Adding a test on fPainter does not help because it is never 0.

still investigating…

I see you do:

    # cleanup canvas
    can.Destructor()

This is the reason of the crash. Why do you need this call ? Destructor() is an internal TCanvas method. You are not supposed to call it. You should let ~TCanvas do the work.

I have that there as if I take it out I get:

TCanvas::Constructor:0: RuntimeWarning: Deleting canvas with same name: c

It seems like it is bad to be forcing deletion of an object this way. If I was in C++ I would have just had this on the stack so it would get cleaned up, but as this is Python I assumed to not have this I should call the Destructor method to properly clean up the canvas (even though I know that calling the destructor manually is a bad idea).

It seems given your comments that this is wrong. Is there better way to tell ~TCanvas to cleanup before the next constructor is called?
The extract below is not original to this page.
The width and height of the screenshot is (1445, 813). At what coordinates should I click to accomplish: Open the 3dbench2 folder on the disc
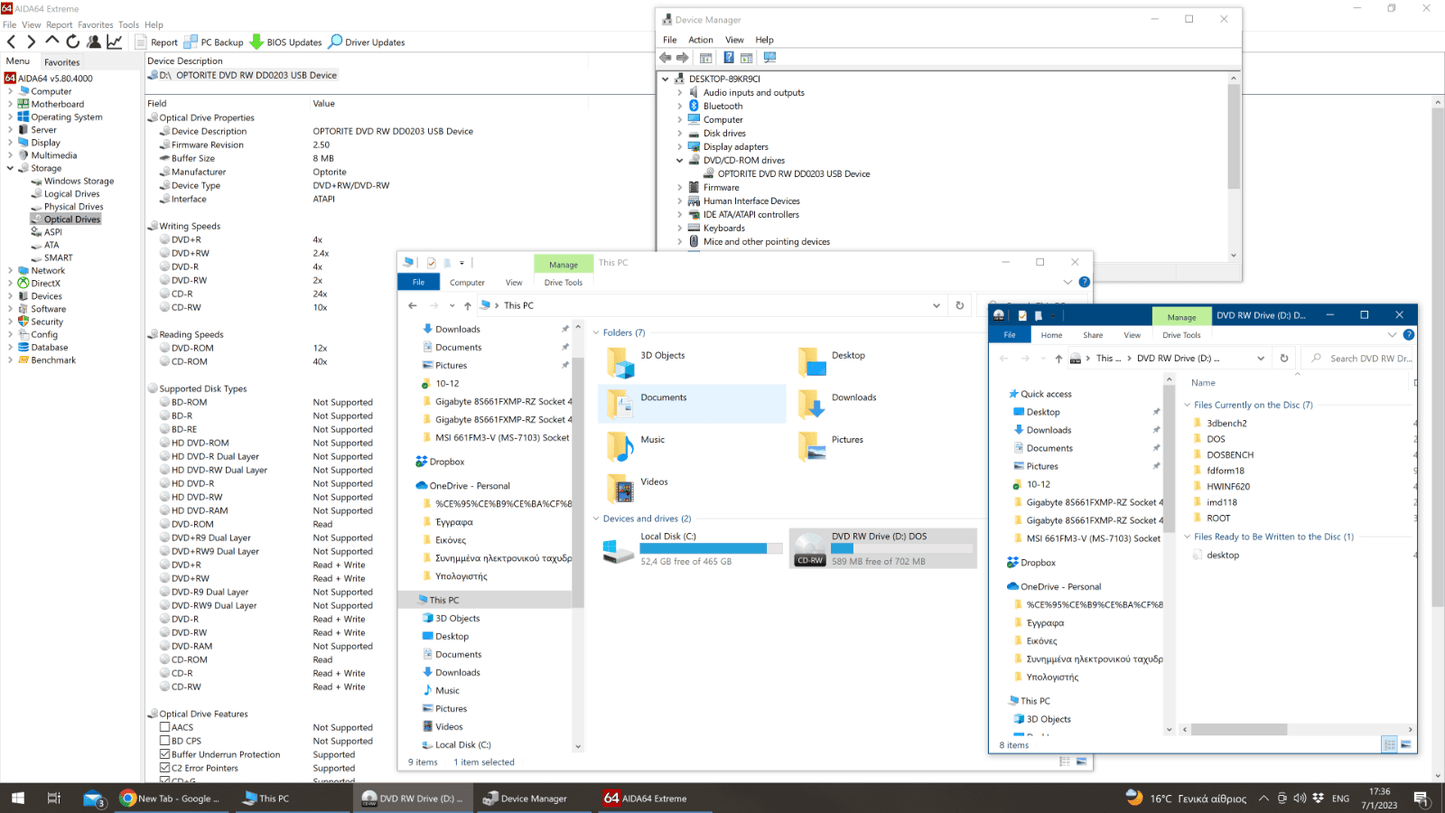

In C++ I would do a delete.
I am not a Python expert but googling a bit it seems the equivalent is del

That would be true if this was pure Python, but del doesn’t work with all objects in PyROOT. The answer seems to be to still use the destructor, but to use it correctly (which I was not doing). :frowning:

A demonstration is probably better than me trying to write in words:

# on lxplus
$ python
>>> import ROOT
>>> c1 = ROOT.TCanvas()
>>> c1.Destructor()
>>> c1
<ROOT.TCanvas object ("c1_n2") at 0x3b70890>
# c1 hasn't been cleaned up properly!
>>> c2 = ROOT.TCanvas()
>>> c2.IsA().Destructor(c2)
>>> c2
None
# c2 has been cleaned up safely

I am sorry to have wasted your time looking at this, as this was my code’s fault, not ROOT’s. I really appreciate your patience and assistance here.